Mean from a frequency table
Mean = Σ(fx) / Σf where f = frequency, x = data value (or midpoint for grouped data).
Example:
| Score x | Frequency f | fx |
|---|---|---|
| 2 | 3 | 6 |
| 4 | 5 | 20 |
| 6 | 2 | 12 |
| Total | 10 | 38 |
Mean = 38/10 = 3.8.
Estimated mean from grouped data
Use the midpoint of each class as x.
| Class | Midpoint x | Frequency f | fx |
|---|---|---|---|
| 0–10 | 5 | 4 | 20 |
| 10–20 | 15 | 8 | 120 |
| 20–30 | 25 | 3 | 75 |
| Total | 15 | 215 |
Estimated mean = 215/15 ≈ 14.3.
Note: this is an ESTIMATE because we assume all data in a class is at the midpoint.
Measures of spread
Range
Range = Maximum − Minimum. Simple but affected by outliers.
Interquartile range (IQR)
IQR = Q3 − Q1. Measures spread of the middle 50% of data. More robust than range.
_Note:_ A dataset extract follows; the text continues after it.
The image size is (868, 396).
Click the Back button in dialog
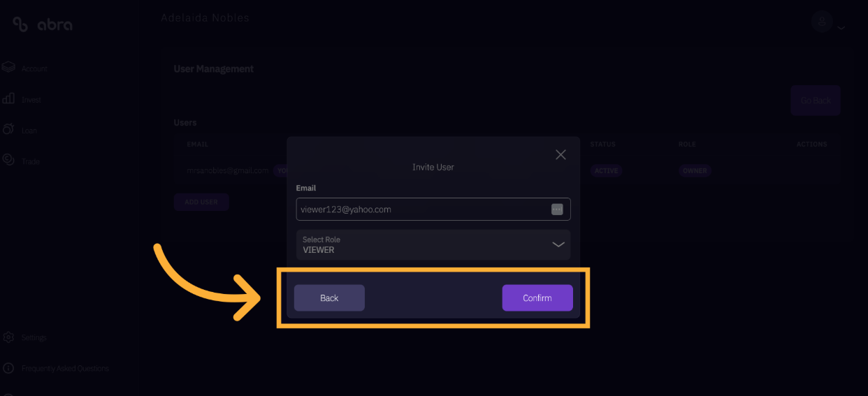[x=329, y=298]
Standard deviation (Higher, calculator)
Measures average distance of each value from the mean. Larger SD = more spread.
Comparing distributions
To compare two distributions, always comment on both:
- A measure of average (mean or median): "Distribution A has a higher mean, so on average..."
- A measure of spread (range, IQR): "Distribution A has a larger IQR, so the data is more spread out / less consistent."
OCR mark schemes require a comparison in context — reference what the numbers represent.
Common OCR exam mistakes
- Using midpoints incorrectly: 0–10 midpoint is 5 (not 10 or 0).
- Confusing mean and median — always state which you're using.
- For comparison questions: not referencing context ("students scored higher on average" is better than just "the mean is higher").
- Finding median with even n: averaging only one value instead of two.